═══ Input data
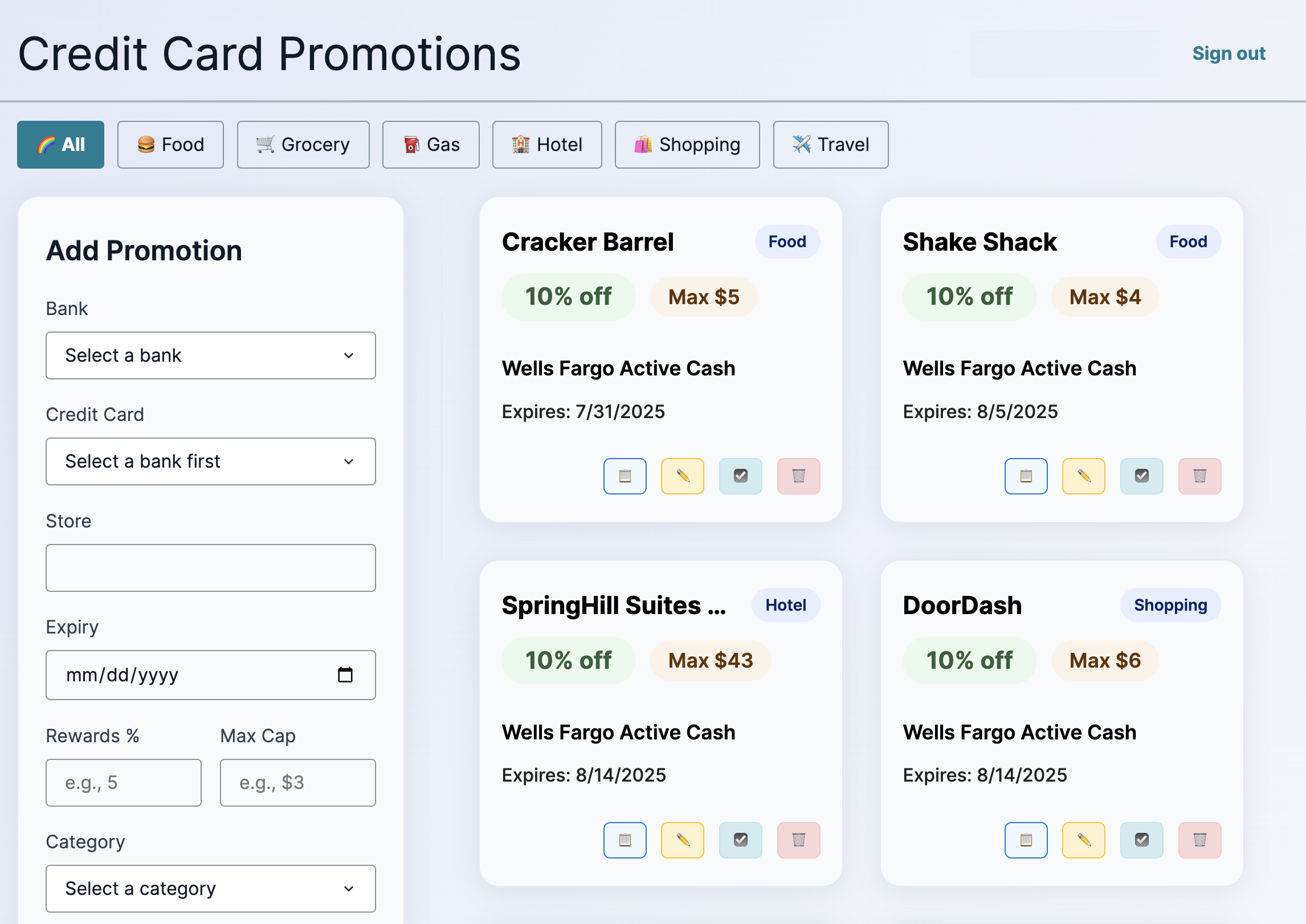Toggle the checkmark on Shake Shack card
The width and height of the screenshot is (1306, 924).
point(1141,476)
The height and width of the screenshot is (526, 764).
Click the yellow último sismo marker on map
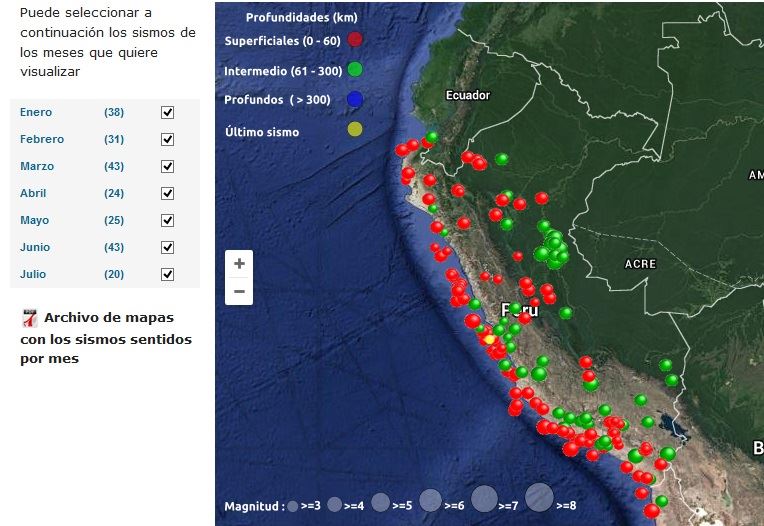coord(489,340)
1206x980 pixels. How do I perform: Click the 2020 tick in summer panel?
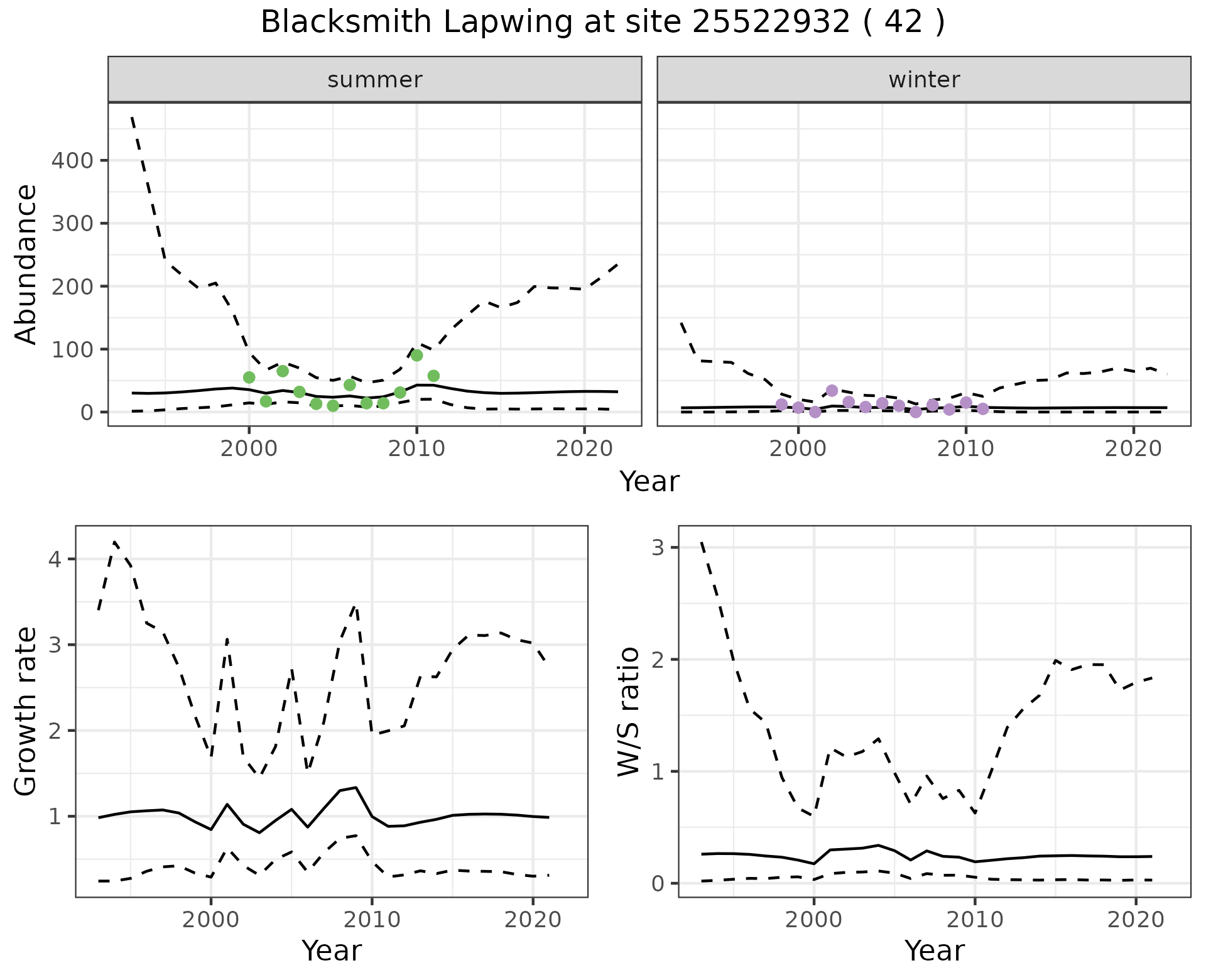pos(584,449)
══════
═══ Input data
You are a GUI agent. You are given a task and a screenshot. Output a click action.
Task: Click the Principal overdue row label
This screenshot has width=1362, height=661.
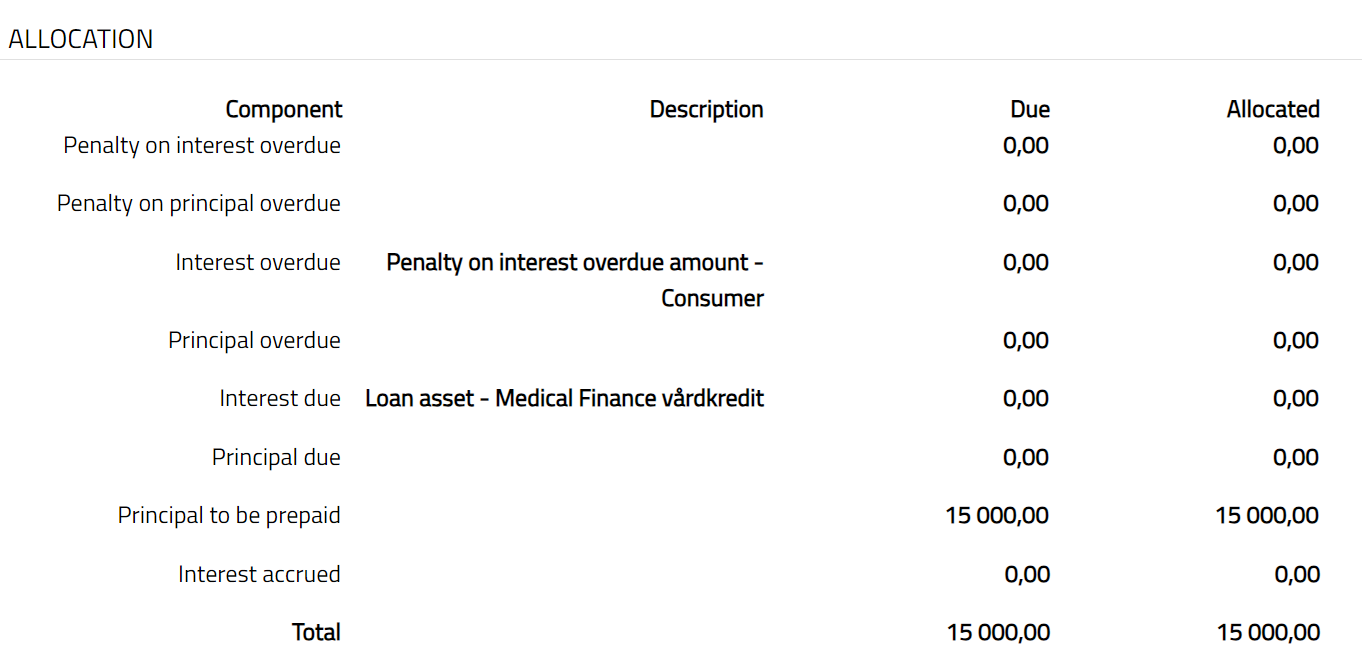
══════
═══ Input data
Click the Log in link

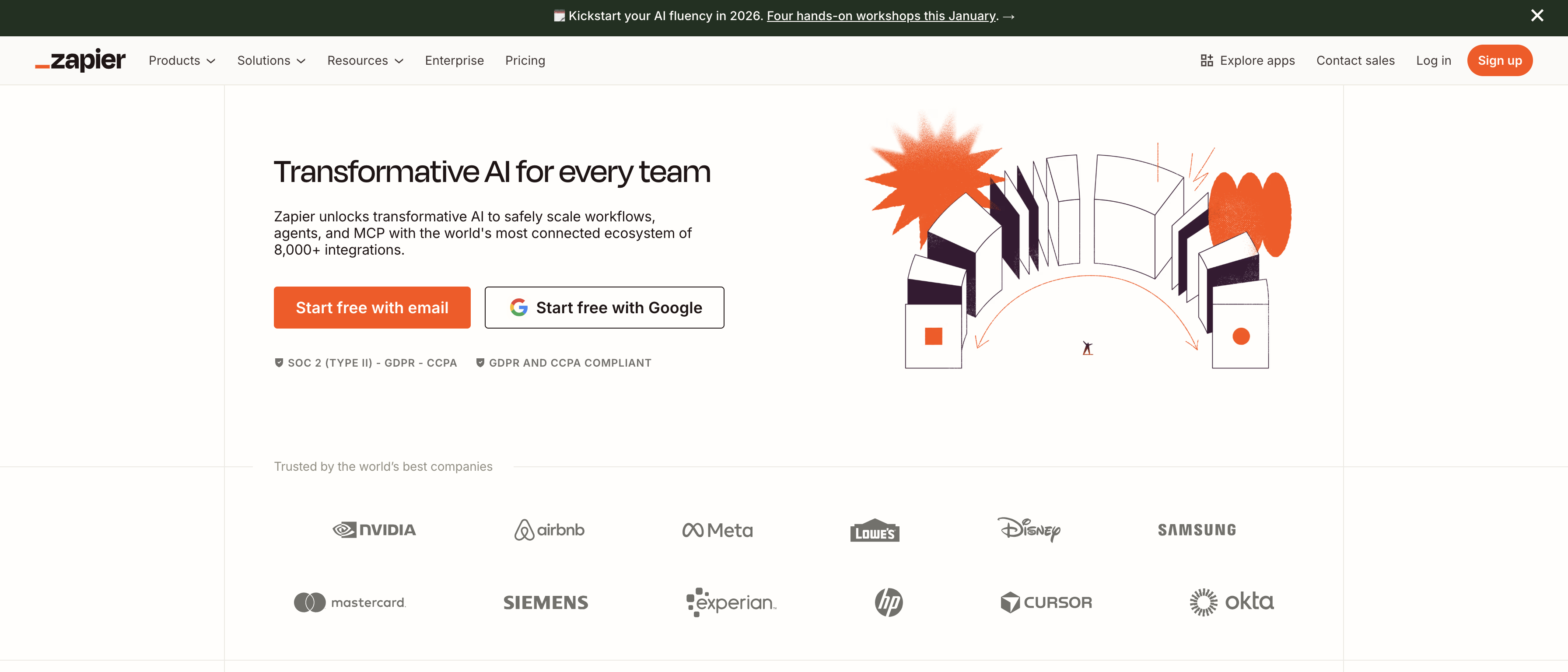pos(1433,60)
══════
> Task objective: Swap "marker" for "pin" in the material from the line with "Toggle the checkmark on Shake Shack card" to the line with "pos(584,449)", leaving everything else unchanged and the pictures out.

> Exercise response:
Toggle the checkmark on Shake Shack card
The width and height of the screenshot is (1306, 924).
point(1141,476)
The height and width of the screenshot is (526, 764).
Click the yellow último sismo pin on map
coord(489,340)
1206x980 pixels. How do I perform: Click the 2020 tick in summer panel?
pos(584,449)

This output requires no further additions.